La rotunda decadencia de La Habana en toda su evidencia y belleza, con su tráfico inexistente -ya saben, solo circulan unos pocos autos de los años 50, cientos de veces reparados-, la música (la prohibida, el rock, que escuchan el protagonista y sus amigos) y la de las calles y bares; las mujeres hermosas, naturalmente sensuales y desparpajadas. Todo está allí.

“La Habana, que de tanto decaer, se fue a la mierda”, como dice su protagonista.

Conde (Jorge Perrugorría) es un teniente de la policía, conflictivo en sí mismo y con su realidad, un hombre de sueños rotos. Lo suyo, de verdad, es escribir novelas, pasarse de tragos con los amigos criticando la dura realidad cubana, hombres desencantados de una ilusión que no fue. “No poder escuchar rock, ir a una guerra que no es tuya”. Lo dice mirando a su hermano, inválido gracias a una bala recibida en Angola.

Sorprende que una historia así haya podido ser filmada en suelo cubano (también se rodó, partes, en España). Conde, a su pesar, es un romántico en toda la línea.

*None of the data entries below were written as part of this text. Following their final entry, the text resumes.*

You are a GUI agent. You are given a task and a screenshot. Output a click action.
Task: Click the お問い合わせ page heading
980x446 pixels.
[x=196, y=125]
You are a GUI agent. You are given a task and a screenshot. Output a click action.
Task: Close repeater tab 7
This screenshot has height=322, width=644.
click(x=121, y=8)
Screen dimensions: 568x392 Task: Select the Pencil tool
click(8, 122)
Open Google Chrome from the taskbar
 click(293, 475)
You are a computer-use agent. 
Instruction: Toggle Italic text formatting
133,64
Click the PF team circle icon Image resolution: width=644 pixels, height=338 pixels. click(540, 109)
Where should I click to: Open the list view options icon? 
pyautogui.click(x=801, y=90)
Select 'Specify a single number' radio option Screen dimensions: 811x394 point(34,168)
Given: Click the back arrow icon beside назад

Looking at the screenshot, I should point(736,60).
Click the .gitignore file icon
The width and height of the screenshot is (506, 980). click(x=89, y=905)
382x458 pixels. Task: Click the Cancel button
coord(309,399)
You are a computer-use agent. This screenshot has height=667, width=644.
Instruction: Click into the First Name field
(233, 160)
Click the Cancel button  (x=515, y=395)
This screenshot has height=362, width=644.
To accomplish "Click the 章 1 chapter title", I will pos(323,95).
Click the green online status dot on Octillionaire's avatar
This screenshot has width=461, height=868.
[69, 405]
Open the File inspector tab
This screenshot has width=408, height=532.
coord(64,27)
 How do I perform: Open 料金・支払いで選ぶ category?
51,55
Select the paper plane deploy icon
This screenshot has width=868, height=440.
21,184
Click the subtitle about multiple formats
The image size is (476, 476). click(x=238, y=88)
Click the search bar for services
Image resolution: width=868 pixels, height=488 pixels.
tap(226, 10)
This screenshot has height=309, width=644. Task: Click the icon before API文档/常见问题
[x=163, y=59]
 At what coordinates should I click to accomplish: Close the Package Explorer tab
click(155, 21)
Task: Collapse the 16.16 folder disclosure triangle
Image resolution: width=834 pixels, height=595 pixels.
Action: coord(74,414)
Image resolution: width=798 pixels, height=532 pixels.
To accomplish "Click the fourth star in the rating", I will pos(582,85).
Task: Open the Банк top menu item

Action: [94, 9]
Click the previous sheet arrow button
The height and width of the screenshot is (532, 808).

Una noche desierta conoce a una bellísima chica, una colorina de pelo largo y shorts muy cortos. Se ha pinchado la rueda de su auto y ella debe dirigirse a Matanzas. Le dice que es ingeniera, que ha venido a visitar a su madre.

Conde solo sueña volver a encontrársela.

Esa misma noche, en imágenes que se intercalan, ha ocurrido un brutal crimen en un edificio: una joven profesora del instituto donde Conde ha estudiado ha sido violada y asesinada. Un anciano vecino ha escuchado ruidos molestos y también ha visto subir hombres por las escaleras, pero la luz, cuando la hay, nunca es suficiente como para distinguir a alguien.

La investigación del crimen -que involucra tráfico de drogas y sexo- escala hasta alturas prohibidas, evidenciando la corrupción en altas esferas intocables.

Las pesquisas se van intercalando con el romance -cuyo desarrollo nos resulta igualmente misterioso- y la cotidianidad de las familias, que sobreviven a la escasez de todo, pero cuyo espíritu no decae. Un carácter que asoma en la sensualidad natural, el trato afable, los afectos.

Algo que sabe muy bien filmar el director, que maneja los tempos magistralmente.

Pocas veces se ven en pantalla escenas de sexo con tanta carga de erotismo verosímil.

Una de las muchas cualidades de esta miniserie filmada con agilidad, sorprendente en su abierta y sincera crítica en pleno suelo cubano, que exuda admiración y afecto por esos seres que no han perdido su singularidad y encanto.

Muy buena.

DATOS

Lo que se llevó a la pantalla está tomado de la tetralogía literaria incluida en Pasado Perfecto, Vientos de cuaresma, Máscaras y Paisaje de otoño. Estos libros fueron editados entre 1991 y 1998, tras el fin de la Guerra Fría, en lo que se llamó en Cuba “el período especial”, cuando la desintegración de la URSS tuvo como consecuencia que el régimen perdiera su vital soporte.

¿Dónde? En Netflix. 4 episodios de 90 minutos cada uno.